Your tasks –
A: From the excerpt on health IT and legal liability, rewrite the part starting with "Conversely, attorneys could" and going on through "to Ms. Wilder.", substituting "initials" for "handwriting".
B: Summarize the excerpt on health IT and legal liability in two sentences.

Although it would be “difficult to pull off,” attorneys could create a class of victims for whom they argue that clinical decision support was not followed, leading to detrimental results, he said.
Conversely, attorneys could charge that a physician overly relied on the tool “and did not actually engage in the care they said they did.”
Attorney Marcy Wilder, a partner with Hogan & Hartson, Washington, pointed out another gray area created by HIT: delineating who contributed what sections to a patient's electronic health record.
“Look at the paper system,” Ms. Wilder said. “We have handwriting and signatures, which are simple tools to identify who's responsible for which clinical applications, which provider made the diagnosis, who authorized the medication change. It is both easier and more difficult to do that with electronic health records.”
The simplicity and efficacy of identity authentication “is going to depend upon the extent to which the vendors that are building the systems get this right,” according to Ms. Wilder.

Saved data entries
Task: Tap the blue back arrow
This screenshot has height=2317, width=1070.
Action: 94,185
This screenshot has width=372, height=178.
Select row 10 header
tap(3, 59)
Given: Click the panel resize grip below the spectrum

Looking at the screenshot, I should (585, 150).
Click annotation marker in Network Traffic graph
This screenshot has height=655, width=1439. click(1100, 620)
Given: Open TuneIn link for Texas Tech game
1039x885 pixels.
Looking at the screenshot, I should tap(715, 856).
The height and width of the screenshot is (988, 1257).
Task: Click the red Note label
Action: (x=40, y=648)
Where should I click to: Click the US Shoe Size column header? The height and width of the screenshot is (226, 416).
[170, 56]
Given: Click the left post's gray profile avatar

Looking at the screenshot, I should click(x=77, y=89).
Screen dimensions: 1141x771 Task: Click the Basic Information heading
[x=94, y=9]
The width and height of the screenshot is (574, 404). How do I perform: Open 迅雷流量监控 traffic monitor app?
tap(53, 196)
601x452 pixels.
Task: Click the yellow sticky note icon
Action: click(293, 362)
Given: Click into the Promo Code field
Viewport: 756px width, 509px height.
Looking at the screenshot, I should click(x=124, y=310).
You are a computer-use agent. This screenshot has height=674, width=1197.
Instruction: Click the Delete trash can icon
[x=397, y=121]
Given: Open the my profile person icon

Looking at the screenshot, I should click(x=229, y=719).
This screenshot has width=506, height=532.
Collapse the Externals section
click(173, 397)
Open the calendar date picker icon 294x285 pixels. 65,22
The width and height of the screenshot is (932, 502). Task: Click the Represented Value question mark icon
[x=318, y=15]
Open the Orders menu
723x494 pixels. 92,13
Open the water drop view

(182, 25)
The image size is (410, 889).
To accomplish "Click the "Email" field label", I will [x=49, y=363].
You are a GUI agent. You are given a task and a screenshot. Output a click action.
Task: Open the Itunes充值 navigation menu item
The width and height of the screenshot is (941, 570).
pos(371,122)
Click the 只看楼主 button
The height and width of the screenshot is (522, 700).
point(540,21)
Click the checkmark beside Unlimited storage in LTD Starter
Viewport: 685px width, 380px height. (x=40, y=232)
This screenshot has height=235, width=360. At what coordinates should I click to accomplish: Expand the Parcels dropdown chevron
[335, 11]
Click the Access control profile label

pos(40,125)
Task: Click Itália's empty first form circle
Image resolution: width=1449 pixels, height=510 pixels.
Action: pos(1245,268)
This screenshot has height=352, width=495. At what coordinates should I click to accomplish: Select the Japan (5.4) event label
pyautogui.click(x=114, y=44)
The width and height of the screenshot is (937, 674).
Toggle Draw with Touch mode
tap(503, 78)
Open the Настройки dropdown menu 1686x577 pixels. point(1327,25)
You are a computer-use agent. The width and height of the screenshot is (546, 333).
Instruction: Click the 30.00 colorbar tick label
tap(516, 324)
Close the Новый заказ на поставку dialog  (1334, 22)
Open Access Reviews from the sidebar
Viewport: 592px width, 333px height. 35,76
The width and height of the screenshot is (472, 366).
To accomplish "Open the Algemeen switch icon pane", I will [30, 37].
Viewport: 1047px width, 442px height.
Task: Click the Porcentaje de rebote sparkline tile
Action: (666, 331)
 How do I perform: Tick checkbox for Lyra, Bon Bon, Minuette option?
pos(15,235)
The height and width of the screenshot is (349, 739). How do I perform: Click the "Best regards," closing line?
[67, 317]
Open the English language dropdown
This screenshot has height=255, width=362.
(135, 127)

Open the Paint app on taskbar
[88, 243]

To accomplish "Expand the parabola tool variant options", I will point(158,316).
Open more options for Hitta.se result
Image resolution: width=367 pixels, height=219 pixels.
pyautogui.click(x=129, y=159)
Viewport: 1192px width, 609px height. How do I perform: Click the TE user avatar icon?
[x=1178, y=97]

Answers for this exercise –
A:
Conversely, attorneys could charge that a physician overly relied on the tool “and did not actually engage in the care they said they did.”
Attorney Marcy Wilder, a partner with Hogan & Hartson, Washington, pointed out another gray area created by HIT: delineating who contributed what sections to a patient's electronic health record.
“Look at the paper system,” Ms. Wilder said. “We have initials and signatures, which are simple tools to identify who's responsible for which clinical applications, which provider made the diagnosis, who authorized the medication change. It is both easier and more difficult to do that with electronic health records.”
The simplicity and efficacy of identity authentication “is going to depend upon the extent to which the vendors that are building the systems get this right,” according to Ms. Wilder.

B: Attorneys could claim that clinical decision support was not followed and caused harm, or that a physician relied on the tool too much. Attorney Marcy Wilder said electronic health records make it both easier and harder to identify who contributed each part of a patient's record, and that identity authentication will depend on vendors getting it right.